Many buyers now are using a snapshot version of NOI to value properties (the going-in cap rate) with little consideration given to anticipated changes in NOI and, therefore, value. If anything, the implicit assumption is that NOI will increase. Therefore, as the economy improves with greater investor confidence, even as inflation becomes more of an issue, investors will presumably be more aggressive in assuming a higher value on sale.

However, since most leases are not full triple net and the extent and type of lease escalators vary from fixed to variable, there is a risk not being considered. What if rents cannot rise as rapidly as owner operating costs increase? Currently, the most frequently used inflation escalator is the consumer price index. It has been fairly docile in recent years and Fed’s longer term target is in the 3 percent range. But have building owners considered that operating costs might rise more rapidly than lease escalator clauses permit to be passed along?

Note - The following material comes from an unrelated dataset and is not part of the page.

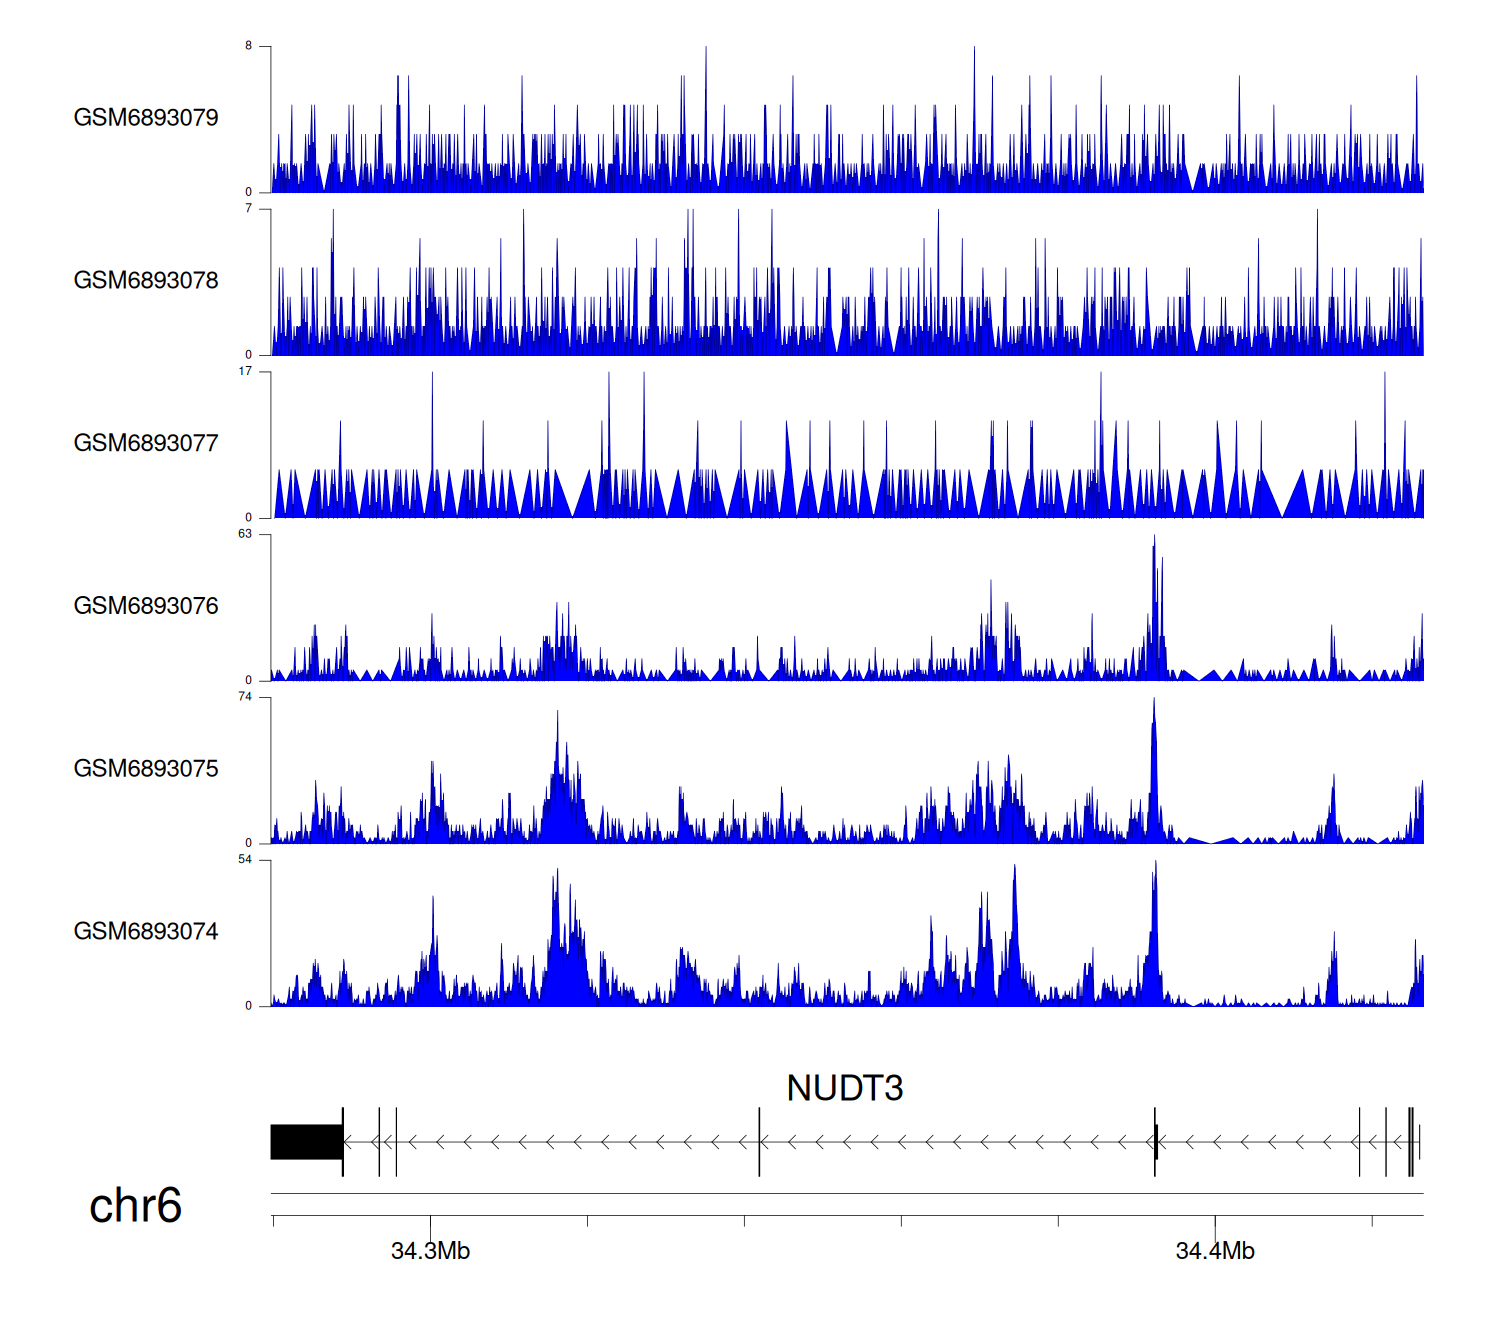
Task: Click the chr6 chromosome label
Action: click(x=135, y=1205)
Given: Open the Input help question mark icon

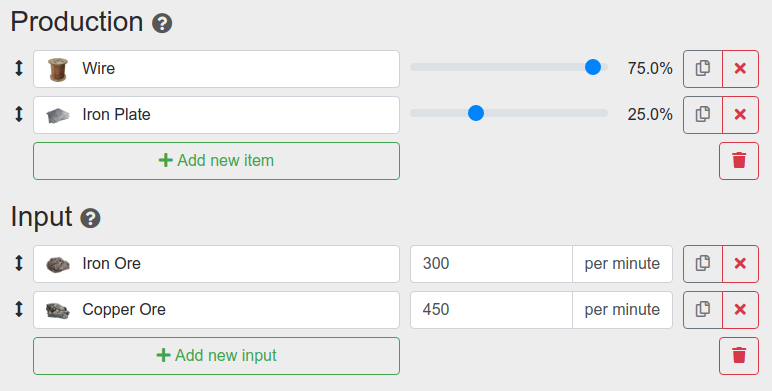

Much of the costs of operating a building are service related and, as such, are labor intensive. Government initiatives to raise the minimum wage, require employers to pay overtime to salaried workers, and increase health care and other benefit costs are sure to raise the cost of service. Productivity gains in the service sector are hard to come by, so most of those costs will be passed on. The CPI, of course, measures the prices of goods as well. Therefore, it is possible in a world of sluggish economic growth and excess capacity, for those prices to remain steady. Any attempt to estimate the components of future inflation rates is very difficult, but consider this scenario as a starting point. What if the CPI were to increase at a steady 3 percent, while the cost of all services purchased by property managers increased by 7 percent? Would that not squeeze NOI?

There are many possible scenarios that can unfold. Predicting the path of economic growth and inflation is fraught with uncertainty. However, a scenario that might simultaneously increase the demand for real estate while at the same time compressing NOI growth potential could lead to lower ROIs than one would normally anticipate.

Gregg van Kipnis is a retired Wall Street economist and hedge fund executive and currently teaches at Spring Hill College in Mobile, Ala. Contact him at greggvankipnis@mac.com. C. William Barnhill, CCIM, is president of Omega Properties in Mobile. Contact him at barnhill@selfstorage.com.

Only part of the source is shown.